**What to produce:** Reproduce the following review of the film Get Out word for word, in full.

**Text shown:**
......

It’s been hours since I saw Get Out and I’m still buzzing from the experience. I was unprepared for how genuinely unnerving and invigorating the movie was as a horror thriller, character piece, but also as a trenchant social satire on race. Jordan Peele has established himself as an immediate visionary in the world of horror, taking the black protagonist who might usually be the first to get killed in a Hollywood slasher flick and widening the boundaries of horror. The real-lie horror film is day-to-day existence in the United States as a person of color. Get Out was conceived in the Obama era but has even more renewed resonance under the beginnings of the Age of Trump. I remember people saying that America now existed in a post-racial world, but we live in the kind of world that takes a call for innocent black lives to stop being executed by police officers and transforms it into All Lives Matter. It’s a hazardous world and Peele has created a marvelous movie where the insidious, ever-present force that cannot be escaped is not a maniac with a chainsaw or some cranky ghost, it’s white society itself. As the news has indicated, from Trayvon Martin to Sandra Bland and numerous others, there isn’t exactly a safe territory to escape to. Danger and death can come at any moment as long as a larger society perceives black skin as a threat first and a person second. Get Out is a timely movie but also timeless, thanks to how brilliantly conceived, developed, and executed Peel’s movie performs. This will make my top ten list for the year. Simply put, stop whatever you’re doing and go out to go see Get Out as soon as possible.

......

**Supplied information:**
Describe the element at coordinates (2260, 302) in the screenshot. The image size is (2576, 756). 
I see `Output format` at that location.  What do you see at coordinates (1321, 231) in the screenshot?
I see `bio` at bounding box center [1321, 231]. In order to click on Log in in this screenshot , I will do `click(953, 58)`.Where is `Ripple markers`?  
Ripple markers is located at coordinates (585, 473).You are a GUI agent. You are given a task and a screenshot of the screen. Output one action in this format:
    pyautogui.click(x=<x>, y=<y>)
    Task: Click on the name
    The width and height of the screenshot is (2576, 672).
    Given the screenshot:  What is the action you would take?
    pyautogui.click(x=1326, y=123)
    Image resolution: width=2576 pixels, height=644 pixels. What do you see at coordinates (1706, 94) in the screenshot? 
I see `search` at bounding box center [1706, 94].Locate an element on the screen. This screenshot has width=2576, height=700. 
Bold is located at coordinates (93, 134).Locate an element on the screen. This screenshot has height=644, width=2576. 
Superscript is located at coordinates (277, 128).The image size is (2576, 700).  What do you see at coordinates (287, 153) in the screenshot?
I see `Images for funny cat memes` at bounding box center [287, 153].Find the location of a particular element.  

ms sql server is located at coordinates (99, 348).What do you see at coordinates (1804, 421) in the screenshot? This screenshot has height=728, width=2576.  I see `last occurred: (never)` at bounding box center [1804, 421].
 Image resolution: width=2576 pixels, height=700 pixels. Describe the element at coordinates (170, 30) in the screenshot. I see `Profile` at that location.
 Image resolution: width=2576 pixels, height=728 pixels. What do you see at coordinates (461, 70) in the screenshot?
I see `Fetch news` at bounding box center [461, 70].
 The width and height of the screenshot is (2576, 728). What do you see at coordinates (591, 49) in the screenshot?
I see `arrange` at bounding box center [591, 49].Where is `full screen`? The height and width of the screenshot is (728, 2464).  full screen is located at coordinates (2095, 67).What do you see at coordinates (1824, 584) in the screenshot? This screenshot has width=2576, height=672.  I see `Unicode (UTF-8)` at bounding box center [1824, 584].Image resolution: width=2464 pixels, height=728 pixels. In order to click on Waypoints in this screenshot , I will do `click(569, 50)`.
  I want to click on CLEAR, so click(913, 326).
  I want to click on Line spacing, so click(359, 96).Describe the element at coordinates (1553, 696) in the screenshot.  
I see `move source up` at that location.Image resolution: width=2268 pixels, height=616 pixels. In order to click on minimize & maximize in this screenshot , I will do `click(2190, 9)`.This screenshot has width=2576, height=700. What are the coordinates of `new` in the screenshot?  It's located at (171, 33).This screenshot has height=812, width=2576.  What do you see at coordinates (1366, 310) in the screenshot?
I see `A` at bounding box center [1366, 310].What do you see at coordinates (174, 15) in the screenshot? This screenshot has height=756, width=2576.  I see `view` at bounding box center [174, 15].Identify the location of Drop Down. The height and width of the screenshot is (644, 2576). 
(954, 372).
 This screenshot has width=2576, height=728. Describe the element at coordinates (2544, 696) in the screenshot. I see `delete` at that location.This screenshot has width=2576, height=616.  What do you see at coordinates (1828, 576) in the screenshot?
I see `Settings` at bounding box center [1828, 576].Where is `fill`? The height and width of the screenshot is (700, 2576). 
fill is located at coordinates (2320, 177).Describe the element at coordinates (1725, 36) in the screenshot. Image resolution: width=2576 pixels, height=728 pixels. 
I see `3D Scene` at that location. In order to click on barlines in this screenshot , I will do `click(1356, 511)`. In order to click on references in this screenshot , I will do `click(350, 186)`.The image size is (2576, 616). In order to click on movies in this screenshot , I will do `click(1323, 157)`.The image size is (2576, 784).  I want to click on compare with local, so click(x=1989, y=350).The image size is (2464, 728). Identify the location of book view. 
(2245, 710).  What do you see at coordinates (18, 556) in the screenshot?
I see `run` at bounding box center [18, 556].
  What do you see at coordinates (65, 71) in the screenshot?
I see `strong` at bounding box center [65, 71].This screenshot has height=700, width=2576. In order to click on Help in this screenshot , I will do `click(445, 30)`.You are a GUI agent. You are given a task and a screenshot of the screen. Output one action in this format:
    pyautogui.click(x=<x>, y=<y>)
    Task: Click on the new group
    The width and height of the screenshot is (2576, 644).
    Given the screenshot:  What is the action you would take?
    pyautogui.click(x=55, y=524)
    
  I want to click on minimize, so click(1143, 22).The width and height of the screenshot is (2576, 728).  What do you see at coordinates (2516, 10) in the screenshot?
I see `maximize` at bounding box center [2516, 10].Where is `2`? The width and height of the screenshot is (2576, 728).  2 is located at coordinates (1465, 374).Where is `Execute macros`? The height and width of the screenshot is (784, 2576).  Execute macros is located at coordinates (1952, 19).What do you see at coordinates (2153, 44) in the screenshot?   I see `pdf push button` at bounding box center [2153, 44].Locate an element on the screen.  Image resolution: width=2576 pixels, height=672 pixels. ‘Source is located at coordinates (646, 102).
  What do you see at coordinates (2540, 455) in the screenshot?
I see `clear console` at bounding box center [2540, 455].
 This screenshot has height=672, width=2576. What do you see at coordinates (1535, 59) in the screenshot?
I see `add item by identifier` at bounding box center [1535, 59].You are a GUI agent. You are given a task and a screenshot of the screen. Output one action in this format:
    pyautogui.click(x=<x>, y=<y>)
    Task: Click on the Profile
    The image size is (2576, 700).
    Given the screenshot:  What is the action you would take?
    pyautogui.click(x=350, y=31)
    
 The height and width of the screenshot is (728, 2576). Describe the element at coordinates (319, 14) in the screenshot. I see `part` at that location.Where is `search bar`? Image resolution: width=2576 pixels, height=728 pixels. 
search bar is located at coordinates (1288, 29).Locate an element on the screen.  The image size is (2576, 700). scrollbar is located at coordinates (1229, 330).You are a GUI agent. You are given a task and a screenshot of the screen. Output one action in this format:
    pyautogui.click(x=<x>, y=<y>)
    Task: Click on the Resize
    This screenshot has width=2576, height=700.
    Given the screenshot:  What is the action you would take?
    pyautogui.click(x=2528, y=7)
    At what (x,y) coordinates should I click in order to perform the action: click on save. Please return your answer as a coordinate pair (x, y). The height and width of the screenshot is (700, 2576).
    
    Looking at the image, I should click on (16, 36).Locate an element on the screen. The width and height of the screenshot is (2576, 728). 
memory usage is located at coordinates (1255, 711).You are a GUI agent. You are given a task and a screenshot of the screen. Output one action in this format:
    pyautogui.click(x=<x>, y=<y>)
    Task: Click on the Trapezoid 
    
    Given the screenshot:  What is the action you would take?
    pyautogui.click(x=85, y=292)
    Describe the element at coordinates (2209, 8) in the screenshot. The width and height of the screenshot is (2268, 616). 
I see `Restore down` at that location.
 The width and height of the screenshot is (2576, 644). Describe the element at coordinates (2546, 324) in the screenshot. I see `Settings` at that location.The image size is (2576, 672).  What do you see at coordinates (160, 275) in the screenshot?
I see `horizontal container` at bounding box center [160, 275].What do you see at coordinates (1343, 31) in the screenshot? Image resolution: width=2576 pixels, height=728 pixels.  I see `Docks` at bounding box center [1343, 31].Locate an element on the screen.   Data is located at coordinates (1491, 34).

......

**Response below:**
It’s been hours since I saw Get Out and I’m still buzzing from the experience. I was unprepared for how genuinely unnerving and invigorating the movie was as a horror thriller, character piece, but also as a trenchant social satire on race. Jordan Peele has established himself as an immediate visionary in the world of horror, taking the black protagonist who might usually be the first to get killed in a Hollywood slasher flick and widening the boundaries of horror. The real-lie horror film is day-to-day existence in the United States as a person of color. Get Out was conceived in the Obama era but has even more renewed resonance under the beginnings of the Age of Trump. I remember people saying that America now existed in a post-racial world, but we live in the kind of world that takes a call for innocent black lives to stop being executed by police officers and transforms it into All Lives Matter. It’s a hazardous world and Peele has created a marvelous movie where the insidious, ever-present force that cannot be escaped is not a maniac with a chainsaw or some cranky ghost, it’s white society itself. As the news has indicated, from Trayvon Martin to Sandra Bland and numerous others, there isn’t exactly a safe territory to escape to. Danger and death can come at any moment as long as a larger society perceives black skin as a threat first and a person second. Get Out is a timely movie but also timeless, thanks to how brilliantly conceived, developed, and executed Peel’s movie performs. This will make my top ten list for the year. Simply put, stop whatever you’re doing and go out to go see Get Out as soon as possible.